- _GOAL OF THE EXERCISE_
In the church description below, translate this sentence into French: "The new nave/chancel are of brick which is faced with stone from the old aisle."

- _PAGE EXTRACT_

-----

618/2/1 CHURCH LANE
CHURCH OF ST MARY THE VIRGIN
C13 arch to S chapel, C15 tower, S porch, chancel and nave. In 1955-6 a new nave and chancel involved demolition of the existing N aisle and were added to the medieval building, thus turning the old nave into a S aisle. This new work was designed by Felix J. Lander.
MATERIALS: Semi-coursed rubble to the medieval work. The new nave/chancel are of brick which is faced with stone from the old aisle. Roof materials not visible but believed to be lead on the medieval parts (tiles on the porch).
PLAN: Modern nave and chancel (in one), with the medieval W tower, nave, chancel, S chapel and porch remaining to the S. A one-storey vestry/kitchen and toilet block wraps round the E end of the new chancel in an L-shape.

-----

- _EXTRACTED MATERIAL_
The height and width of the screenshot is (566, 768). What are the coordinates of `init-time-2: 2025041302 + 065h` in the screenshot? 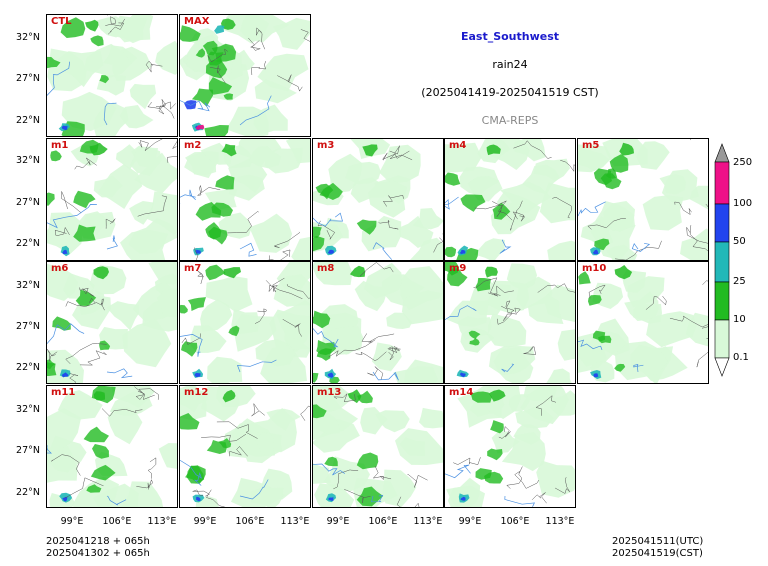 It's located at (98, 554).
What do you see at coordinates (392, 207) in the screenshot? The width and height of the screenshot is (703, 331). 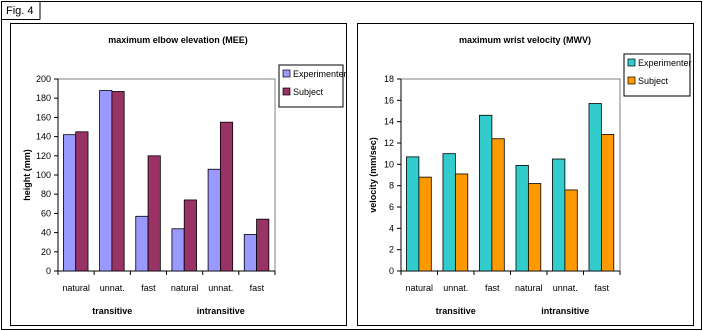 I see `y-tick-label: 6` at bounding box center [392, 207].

-----

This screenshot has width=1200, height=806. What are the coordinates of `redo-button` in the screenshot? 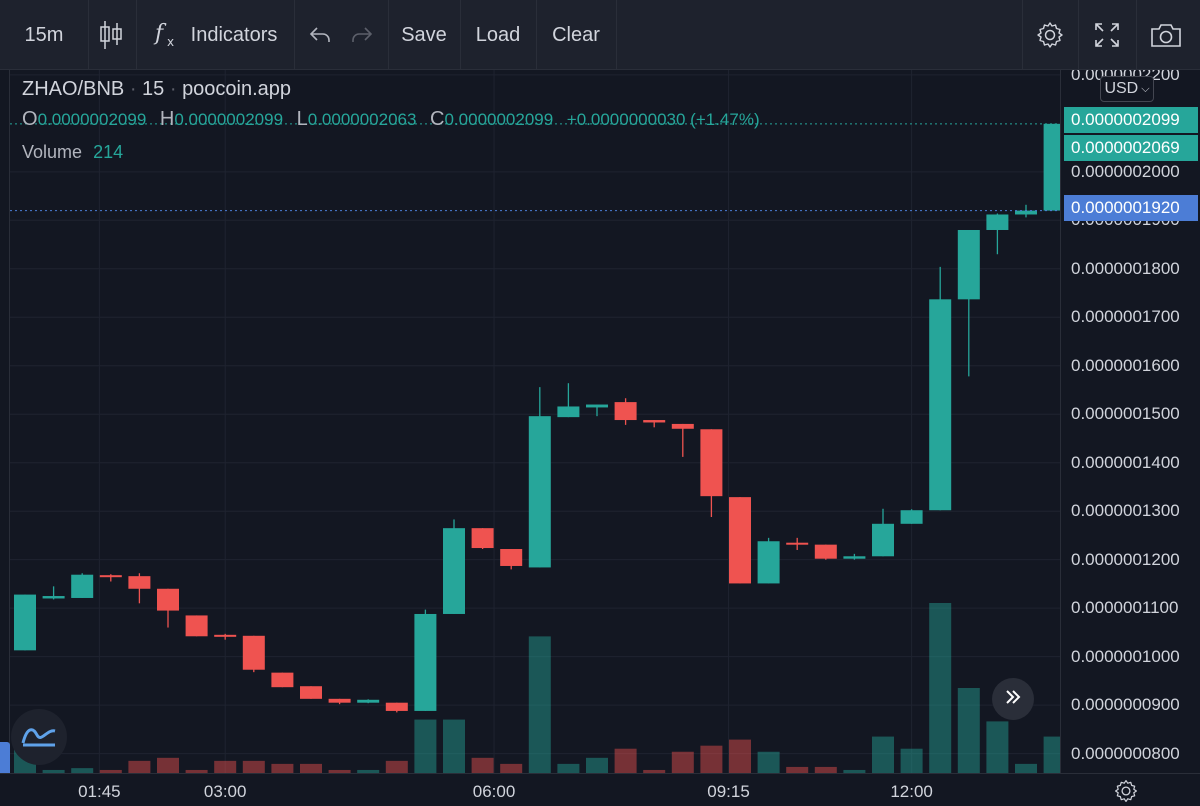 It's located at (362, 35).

-----

- _SOLUTION TO THIS TASK_
La nouvelle nef et le nouveau chœur sont en brique, parementée de pierre provenant de l'ancien bas-côté.